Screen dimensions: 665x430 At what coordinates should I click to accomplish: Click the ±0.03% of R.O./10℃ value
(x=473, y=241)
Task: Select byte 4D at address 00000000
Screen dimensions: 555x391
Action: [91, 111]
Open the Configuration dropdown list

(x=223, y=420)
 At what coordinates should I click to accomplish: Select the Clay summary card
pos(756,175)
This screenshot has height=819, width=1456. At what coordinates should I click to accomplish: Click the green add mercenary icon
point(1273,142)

==

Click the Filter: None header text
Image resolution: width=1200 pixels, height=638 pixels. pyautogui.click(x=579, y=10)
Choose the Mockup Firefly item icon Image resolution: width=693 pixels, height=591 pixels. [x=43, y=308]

--

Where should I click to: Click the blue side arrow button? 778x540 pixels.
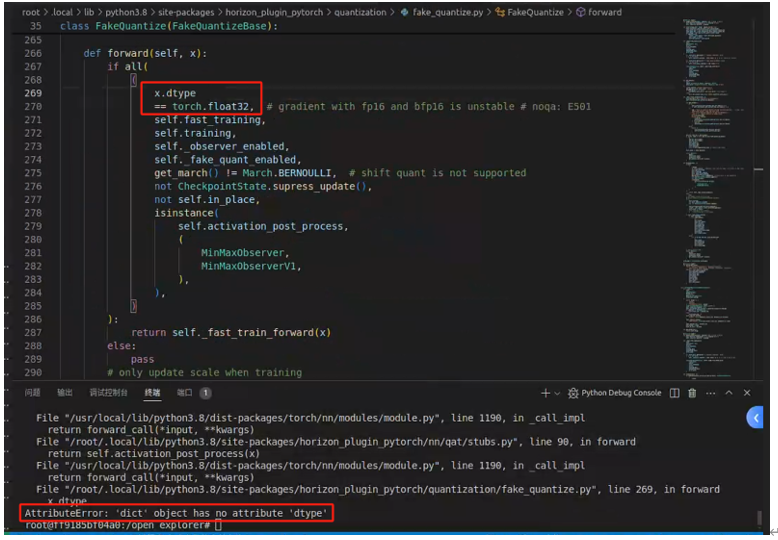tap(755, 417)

▸ **Exercise**:
Collect each line above that contains the word "coordinates", copying those lines in the order they appear.

▸ **Exercise output**:
Screen dimensions: 665x430 At what coordinates should I click to accomplish: Click the ±0.03% of R.O./10℃ value
 At what coordinates should I click to accomplish: Select the Clay summary card
This screenshot has height=819, width=1456. At what coordinates should I click to accomplish: Click the green add mercenary icon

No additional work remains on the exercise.